— begin —

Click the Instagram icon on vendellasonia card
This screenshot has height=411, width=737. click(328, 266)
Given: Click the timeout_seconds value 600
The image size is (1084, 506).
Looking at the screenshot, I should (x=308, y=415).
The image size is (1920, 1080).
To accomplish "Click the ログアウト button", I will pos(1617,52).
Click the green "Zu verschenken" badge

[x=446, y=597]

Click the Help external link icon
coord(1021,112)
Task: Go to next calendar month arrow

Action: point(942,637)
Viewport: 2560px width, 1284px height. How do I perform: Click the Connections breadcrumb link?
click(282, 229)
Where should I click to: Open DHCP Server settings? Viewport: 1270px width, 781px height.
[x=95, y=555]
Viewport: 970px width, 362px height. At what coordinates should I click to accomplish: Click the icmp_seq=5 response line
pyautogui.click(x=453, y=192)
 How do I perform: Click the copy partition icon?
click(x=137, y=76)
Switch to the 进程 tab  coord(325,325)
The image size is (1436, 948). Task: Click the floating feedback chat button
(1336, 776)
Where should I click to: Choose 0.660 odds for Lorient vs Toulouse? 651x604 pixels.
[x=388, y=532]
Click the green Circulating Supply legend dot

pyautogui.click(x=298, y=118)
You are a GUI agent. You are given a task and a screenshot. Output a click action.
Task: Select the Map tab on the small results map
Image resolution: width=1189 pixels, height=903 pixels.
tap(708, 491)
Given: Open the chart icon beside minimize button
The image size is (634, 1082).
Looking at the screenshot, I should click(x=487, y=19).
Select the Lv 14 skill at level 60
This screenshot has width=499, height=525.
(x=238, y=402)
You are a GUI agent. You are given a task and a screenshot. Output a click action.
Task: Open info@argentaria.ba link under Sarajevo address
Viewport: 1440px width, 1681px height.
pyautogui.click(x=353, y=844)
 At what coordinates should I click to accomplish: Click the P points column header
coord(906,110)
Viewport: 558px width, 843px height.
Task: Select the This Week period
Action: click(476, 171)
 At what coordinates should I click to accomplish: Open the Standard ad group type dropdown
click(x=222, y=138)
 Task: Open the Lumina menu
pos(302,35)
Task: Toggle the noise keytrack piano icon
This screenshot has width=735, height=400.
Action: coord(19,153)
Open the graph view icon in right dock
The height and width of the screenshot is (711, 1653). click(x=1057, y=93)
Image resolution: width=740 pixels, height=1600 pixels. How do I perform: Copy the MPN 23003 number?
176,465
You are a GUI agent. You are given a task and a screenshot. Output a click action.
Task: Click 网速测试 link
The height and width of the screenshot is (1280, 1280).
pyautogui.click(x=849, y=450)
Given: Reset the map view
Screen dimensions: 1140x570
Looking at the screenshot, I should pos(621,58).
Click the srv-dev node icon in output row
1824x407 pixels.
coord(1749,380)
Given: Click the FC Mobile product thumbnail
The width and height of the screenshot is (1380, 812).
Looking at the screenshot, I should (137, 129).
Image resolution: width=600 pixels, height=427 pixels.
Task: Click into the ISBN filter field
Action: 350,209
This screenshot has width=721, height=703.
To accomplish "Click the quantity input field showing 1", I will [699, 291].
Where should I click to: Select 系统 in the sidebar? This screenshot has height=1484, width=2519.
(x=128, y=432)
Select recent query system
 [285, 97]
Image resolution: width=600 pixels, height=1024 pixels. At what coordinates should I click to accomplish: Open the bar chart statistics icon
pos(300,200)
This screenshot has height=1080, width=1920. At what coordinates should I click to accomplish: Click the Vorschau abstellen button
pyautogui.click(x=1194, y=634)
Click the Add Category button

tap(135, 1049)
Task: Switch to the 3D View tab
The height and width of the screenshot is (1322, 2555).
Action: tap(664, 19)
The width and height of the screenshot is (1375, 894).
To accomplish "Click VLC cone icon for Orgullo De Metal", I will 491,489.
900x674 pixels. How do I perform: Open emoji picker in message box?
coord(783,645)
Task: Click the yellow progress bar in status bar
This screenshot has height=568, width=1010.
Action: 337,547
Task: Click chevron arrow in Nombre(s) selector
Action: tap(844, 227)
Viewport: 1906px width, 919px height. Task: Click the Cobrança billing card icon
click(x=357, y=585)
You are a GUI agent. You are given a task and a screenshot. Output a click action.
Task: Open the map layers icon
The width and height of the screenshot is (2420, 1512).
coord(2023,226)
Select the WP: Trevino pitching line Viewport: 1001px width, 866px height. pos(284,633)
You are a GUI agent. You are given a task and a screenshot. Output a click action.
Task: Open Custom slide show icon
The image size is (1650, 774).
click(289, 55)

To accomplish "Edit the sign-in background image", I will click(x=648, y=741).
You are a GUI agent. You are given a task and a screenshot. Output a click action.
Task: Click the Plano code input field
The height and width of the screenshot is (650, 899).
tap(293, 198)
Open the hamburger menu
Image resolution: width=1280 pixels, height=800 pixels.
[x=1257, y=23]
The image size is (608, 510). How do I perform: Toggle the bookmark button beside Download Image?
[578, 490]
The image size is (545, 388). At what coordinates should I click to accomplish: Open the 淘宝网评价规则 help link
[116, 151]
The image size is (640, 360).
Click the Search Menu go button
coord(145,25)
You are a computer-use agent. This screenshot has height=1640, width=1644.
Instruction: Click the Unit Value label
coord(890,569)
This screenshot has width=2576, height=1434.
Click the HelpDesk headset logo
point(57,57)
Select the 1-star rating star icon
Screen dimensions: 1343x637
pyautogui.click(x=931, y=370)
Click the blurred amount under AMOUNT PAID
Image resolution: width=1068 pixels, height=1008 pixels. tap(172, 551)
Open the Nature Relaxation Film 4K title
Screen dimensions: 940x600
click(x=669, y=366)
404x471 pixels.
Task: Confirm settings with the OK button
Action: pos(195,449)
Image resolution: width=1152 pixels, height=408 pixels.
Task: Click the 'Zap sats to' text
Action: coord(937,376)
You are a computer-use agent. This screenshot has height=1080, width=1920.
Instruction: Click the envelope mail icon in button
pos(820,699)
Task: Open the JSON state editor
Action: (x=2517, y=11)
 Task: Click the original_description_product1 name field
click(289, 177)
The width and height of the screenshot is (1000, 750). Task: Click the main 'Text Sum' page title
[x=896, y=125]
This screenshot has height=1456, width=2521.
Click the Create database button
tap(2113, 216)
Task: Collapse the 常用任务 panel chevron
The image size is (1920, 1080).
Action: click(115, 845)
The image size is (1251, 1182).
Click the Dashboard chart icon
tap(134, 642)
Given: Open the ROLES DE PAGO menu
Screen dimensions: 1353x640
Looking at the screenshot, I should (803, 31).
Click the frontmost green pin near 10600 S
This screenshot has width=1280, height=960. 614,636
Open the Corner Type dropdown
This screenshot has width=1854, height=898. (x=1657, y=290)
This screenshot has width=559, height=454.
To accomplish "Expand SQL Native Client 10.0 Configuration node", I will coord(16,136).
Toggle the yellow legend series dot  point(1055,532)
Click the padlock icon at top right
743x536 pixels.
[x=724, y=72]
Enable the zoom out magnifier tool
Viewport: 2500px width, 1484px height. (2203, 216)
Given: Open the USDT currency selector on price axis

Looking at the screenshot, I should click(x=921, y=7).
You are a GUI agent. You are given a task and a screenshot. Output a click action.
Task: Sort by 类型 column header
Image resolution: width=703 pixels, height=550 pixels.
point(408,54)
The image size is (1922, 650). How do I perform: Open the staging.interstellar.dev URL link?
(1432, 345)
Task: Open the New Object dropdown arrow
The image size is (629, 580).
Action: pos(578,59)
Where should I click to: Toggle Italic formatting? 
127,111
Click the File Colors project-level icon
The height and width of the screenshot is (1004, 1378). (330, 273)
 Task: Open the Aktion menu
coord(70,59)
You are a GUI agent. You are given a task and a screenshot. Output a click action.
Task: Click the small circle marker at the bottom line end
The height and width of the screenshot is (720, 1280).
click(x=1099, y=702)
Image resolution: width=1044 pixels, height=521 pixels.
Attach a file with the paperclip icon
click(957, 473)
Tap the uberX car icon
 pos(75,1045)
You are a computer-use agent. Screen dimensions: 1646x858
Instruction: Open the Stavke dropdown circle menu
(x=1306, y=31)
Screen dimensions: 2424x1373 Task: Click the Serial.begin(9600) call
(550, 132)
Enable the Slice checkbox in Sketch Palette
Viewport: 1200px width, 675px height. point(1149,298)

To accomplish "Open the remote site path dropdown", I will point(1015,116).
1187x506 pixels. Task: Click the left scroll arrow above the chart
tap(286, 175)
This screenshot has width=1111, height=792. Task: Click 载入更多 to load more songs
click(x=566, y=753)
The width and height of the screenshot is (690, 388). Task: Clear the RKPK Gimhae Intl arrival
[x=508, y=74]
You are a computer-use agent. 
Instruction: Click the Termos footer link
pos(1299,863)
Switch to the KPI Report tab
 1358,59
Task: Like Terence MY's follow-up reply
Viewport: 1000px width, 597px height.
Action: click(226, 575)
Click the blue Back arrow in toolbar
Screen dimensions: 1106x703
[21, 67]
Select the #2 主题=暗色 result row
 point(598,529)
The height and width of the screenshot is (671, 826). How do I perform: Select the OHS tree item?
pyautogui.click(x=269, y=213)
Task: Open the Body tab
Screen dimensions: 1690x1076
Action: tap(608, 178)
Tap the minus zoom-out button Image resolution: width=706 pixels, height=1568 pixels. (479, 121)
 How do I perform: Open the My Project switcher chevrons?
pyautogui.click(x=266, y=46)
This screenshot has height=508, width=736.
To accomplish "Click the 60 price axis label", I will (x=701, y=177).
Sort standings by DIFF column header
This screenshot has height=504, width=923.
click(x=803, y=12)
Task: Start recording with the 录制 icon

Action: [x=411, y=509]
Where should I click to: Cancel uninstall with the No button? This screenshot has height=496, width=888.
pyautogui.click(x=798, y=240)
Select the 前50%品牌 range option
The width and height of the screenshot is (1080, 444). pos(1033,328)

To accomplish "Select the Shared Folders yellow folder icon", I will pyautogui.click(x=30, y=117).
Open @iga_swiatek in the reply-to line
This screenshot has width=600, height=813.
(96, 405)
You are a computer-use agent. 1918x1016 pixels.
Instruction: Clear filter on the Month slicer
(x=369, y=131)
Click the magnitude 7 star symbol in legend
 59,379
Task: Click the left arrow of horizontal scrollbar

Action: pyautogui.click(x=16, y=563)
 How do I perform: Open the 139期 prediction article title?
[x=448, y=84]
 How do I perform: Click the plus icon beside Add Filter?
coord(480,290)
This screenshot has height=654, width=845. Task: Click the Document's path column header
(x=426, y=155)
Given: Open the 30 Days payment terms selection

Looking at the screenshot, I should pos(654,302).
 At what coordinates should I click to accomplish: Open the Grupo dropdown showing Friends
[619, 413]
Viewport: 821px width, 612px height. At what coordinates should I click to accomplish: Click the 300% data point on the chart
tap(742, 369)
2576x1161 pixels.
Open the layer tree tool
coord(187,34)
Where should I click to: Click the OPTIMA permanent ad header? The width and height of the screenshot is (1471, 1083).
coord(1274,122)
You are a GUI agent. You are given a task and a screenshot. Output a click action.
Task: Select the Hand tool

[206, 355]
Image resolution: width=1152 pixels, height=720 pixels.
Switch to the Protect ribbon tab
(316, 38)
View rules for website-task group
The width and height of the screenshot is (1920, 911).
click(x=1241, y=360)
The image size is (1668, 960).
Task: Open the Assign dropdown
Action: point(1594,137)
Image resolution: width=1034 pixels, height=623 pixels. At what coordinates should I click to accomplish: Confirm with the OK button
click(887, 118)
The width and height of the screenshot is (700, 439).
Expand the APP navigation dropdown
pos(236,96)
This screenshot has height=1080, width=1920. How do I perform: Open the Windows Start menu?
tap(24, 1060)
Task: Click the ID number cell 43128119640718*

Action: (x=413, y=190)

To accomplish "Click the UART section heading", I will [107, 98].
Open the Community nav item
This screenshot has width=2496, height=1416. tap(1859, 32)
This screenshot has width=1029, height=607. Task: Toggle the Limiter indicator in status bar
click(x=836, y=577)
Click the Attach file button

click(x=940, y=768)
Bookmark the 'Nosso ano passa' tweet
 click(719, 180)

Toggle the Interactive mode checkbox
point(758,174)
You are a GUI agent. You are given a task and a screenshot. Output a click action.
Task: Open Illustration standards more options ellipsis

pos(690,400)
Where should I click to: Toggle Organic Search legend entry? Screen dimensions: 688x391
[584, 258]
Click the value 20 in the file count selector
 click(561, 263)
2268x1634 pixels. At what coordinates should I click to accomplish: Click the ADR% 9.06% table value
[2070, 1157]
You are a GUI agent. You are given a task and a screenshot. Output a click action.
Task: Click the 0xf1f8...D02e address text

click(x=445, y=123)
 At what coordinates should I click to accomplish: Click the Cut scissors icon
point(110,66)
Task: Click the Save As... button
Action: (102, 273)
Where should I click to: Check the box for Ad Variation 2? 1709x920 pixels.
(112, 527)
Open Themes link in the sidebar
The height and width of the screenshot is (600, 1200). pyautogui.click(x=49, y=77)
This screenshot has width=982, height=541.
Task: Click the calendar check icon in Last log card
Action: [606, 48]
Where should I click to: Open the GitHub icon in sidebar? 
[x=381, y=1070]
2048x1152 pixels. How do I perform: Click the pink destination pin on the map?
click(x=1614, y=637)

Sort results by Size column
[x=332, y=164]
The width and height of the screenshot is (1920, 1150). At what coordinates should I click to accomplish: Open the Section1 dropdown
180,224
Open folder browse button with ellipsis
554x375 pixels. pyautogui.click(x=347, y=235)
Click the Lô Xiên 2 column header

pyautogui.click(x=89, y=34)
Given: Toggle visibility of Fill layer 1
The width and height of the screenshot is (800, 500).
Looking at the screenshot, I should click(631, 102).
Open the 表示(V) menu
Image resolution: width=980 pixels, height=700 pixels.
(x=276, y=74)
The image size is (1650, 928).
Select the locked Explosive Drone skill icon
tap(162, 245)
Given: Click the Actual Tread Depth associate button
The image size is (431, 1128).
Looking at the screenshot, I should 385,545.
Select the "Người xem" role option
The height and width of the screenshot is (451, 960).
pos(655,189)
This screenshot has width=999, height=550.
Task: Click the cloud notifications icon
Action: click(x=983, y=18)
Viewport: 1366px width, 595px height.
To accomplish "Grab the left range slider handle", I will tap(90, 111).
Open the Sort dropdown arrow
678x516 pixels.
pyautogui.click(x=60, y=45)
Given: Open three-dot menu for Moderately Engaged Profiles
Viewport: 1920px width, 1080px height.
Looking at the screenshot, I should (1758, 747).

— end —

## WHAT THE TASK ASKS
Copy out the records from the line containing "2048x1152 pixels. How" through the end of the records, inclusive, without changing anything.

## ANSWER TO THIS TASK
2048x1152 pixels. How do I perform: Click the pink destination pin on the map?
click(x=1614, y=637)

Sort results by Size column
[x=332, y=164]
The width and height of the screenshot is (1920, 1150). At what coordinates should I click to accomplish: Open the Section1 dropdown
180,224
Open folder browse button with ellipsis
554x375 pixels. pyautogui.click(x=347, y=235)
Click the Lô Xiên 2 column header

pyautogui.click(x=89, y=34)
Given: Toggle visibility of Fill layer 1
The width and height of the screenshot is (800, 500).
Looking at the screenshot, I should click(631, 102).
Open the 表示(V) menu
Image resolution: width=980 pixels, height=700 pixels.
(x=276, y=74)
The image size is (1650, 928).
Select the locked Explosive Drone skill icon
tap(162, 245)
Given: Click the Actual Tread Depth associate button
The image size is (431, 1128).
Looking at the screenshot, I should 385,545.
Select the "Người xem" role option
The height and width of the screenshot is (451, 960).
pos(655,189)
This screenshot has width=999, height=550.
Task: Click the cloud notifications icon
Action: click(x=983, y=18)
Viewport: 1366px width, 595px height.
To accomplish "Grab the left range slider handle", I will tap(90, 111).
Open the Sort dropdown arrow
678x516 pixels.
pyautogui.click(x=60, y=45)
Given: Open three-dot menu for Moderately Engaged Profiles
Viewport: 1920px width, 1080px height.
Looking at the screenshot, I should (1758, 747).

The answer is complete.